Pauvreté du monde virtuel

En maternelle, la sensibilisation précoce a aussi porté des fruits. Nathalie Temps a fait compléter aux tout-petits une frise du temps avec leurs activités quotidiennes. Elle permet de repérer assez vite ceux qui ont déjà le réflexe « écran » et de leur proposer une alternative. « Nous leur avons suggéré une autre animation : comparer un gâteau au chocolat réel et sur tablette. Elle leur fait toucher du doigt la pauvreté sensorielle du monde virtuel », s’enthousiasme Valérie Levallois qui a tenu à resituer ces animations dans une dimension plus large, un médecin généraliste ayant expliqué en classe l’impact du sommeil et de la nutrition sur le cerveau, les apprentissages et la santé.
Pour lutter contre la sédentarisation, favorisée par l’addiction aux écrans, des actions concrètes sont aussi proposées aux enfants, comme un cross organisé avec la base militaire voisine.
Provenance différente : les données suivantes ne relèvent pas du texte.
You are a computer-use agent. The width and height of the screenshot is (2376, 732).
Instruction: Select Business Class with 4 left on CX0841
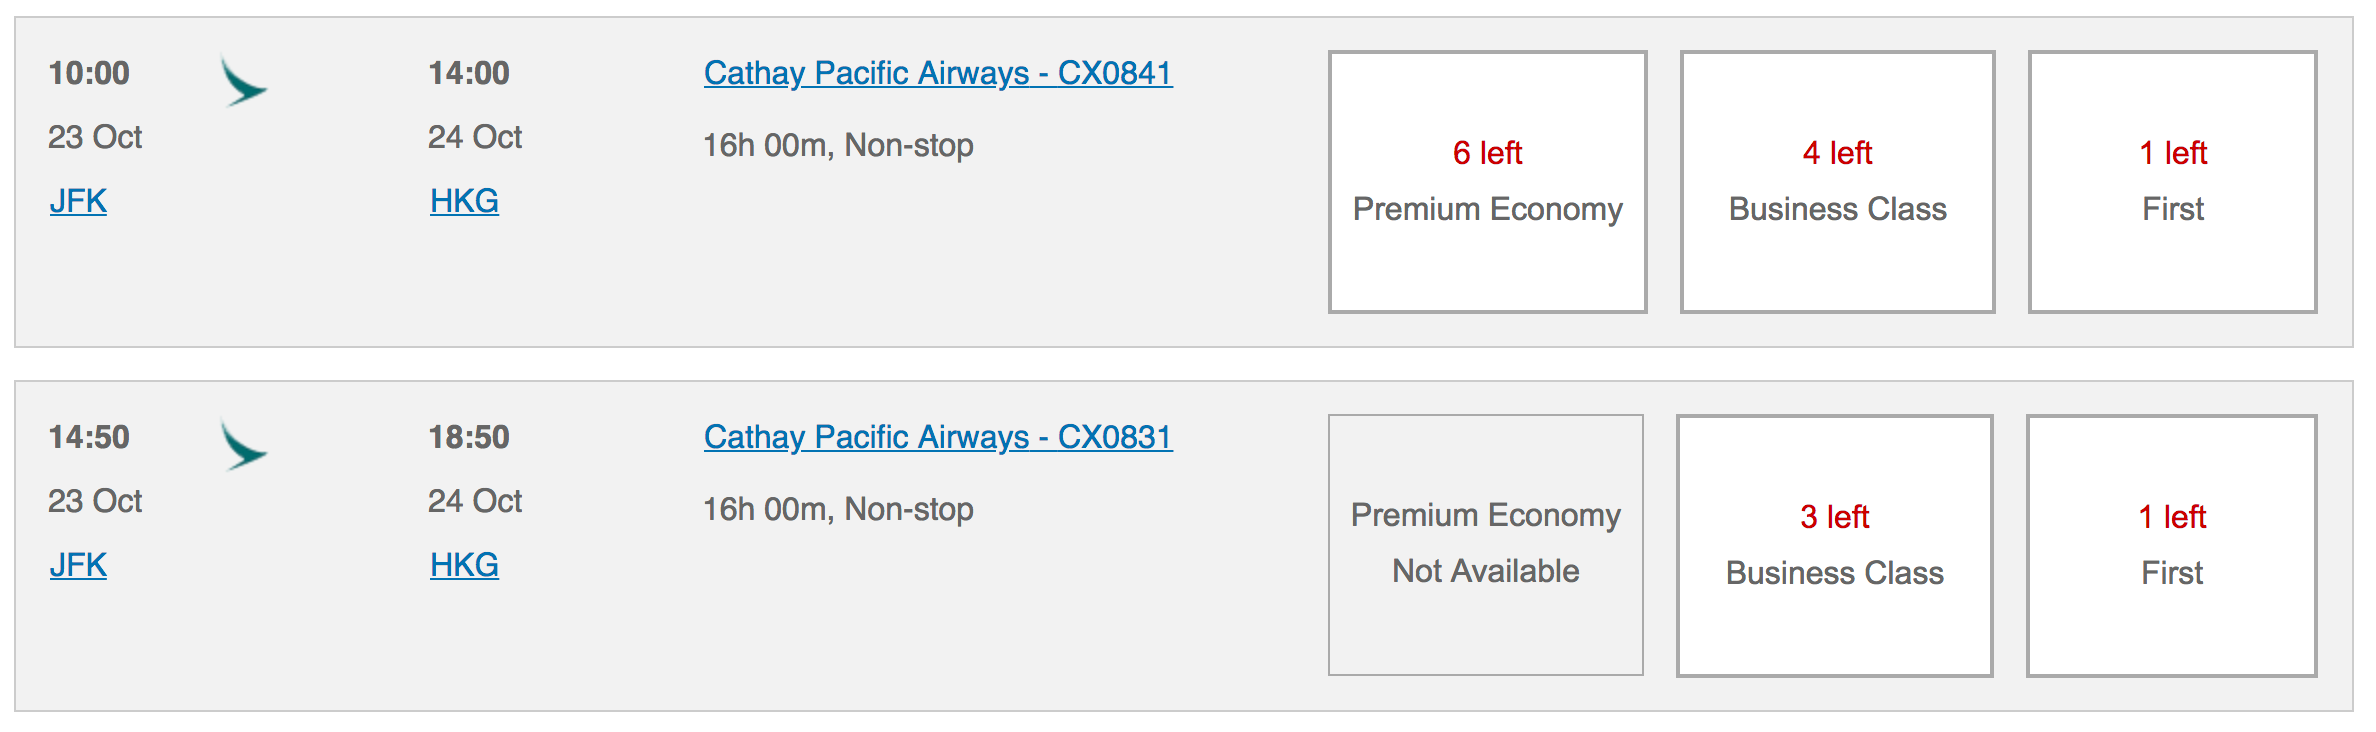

Sans oublier une marche de trois kilomètres pour le Parcours du cœur, une opération inscrite au plan national par l’Ugsel et la fédération de cardiologie française. Cette dernière entend ainsi alerter sur les dommages qu’engendre l’inactivité physique, l’ensemble de la population des jeunes ayant perdu un quart de leurs capacités cardiovasculaires en quarante ans. Polymorphe, multipartenariale et touchant les élèves de la maternelle au CM2, la campagne « Bien- être » de l’école Jeanne-d’Arc a été l’une des actions présentées lors du 1er Forum santé prévention, organisé à Paris le 3 avril dernier par l’Ugsel.
L’école a poussé la cohérence jusqu’à élaborer collégialement une charte numérique. Signée par chaque élève, elle aborde, dans un vocabulaire accessible et assorti de vignettes illustrées, les usages des ordinateurs, le respect du matériel et des personnes. Elle rappelle aussi que tout sur le web peut être sujet à caution et que les contenus inappropriés doivent être signalés. Ce support commun d’éducation à l’ère numérique servira cette année de base à un projet davantage orienté sur la concentration et la découverte des apports des neurosciences.

Dix jours sans écrans

Classe à l'extérieur
École Jeanne-d’Arc

Si l’école Jeanne-d’Arc, à Patay (45),
a opté pour une opération de prévention douce, limitant les écrans sans les interdire, de nombreux défis « 10 jours sans écrans » sont organisés dans les établissements catholiques. Théorisée par l’enseignant québécois Jacques Brodeur, et relayée en France par le pédopsychiatre Serge Tisseron, cette démarche fait de plus en plus d’émules. Ainsi depuis deux ans, dans le diocèse de Bayonne, en mai, plus de 4 500 élèves du privé, mais aussi du public, relèvent ce défi, une plateforme numérique leur proposant des ressources théoriques et pédagogiques pour mener cette action de sensibilisation fédératrice. Un autre exemple, en Vendée, où l’association
Les chevaliers du web propose aux établissements du territoire son appui pour mener des opérations similaires.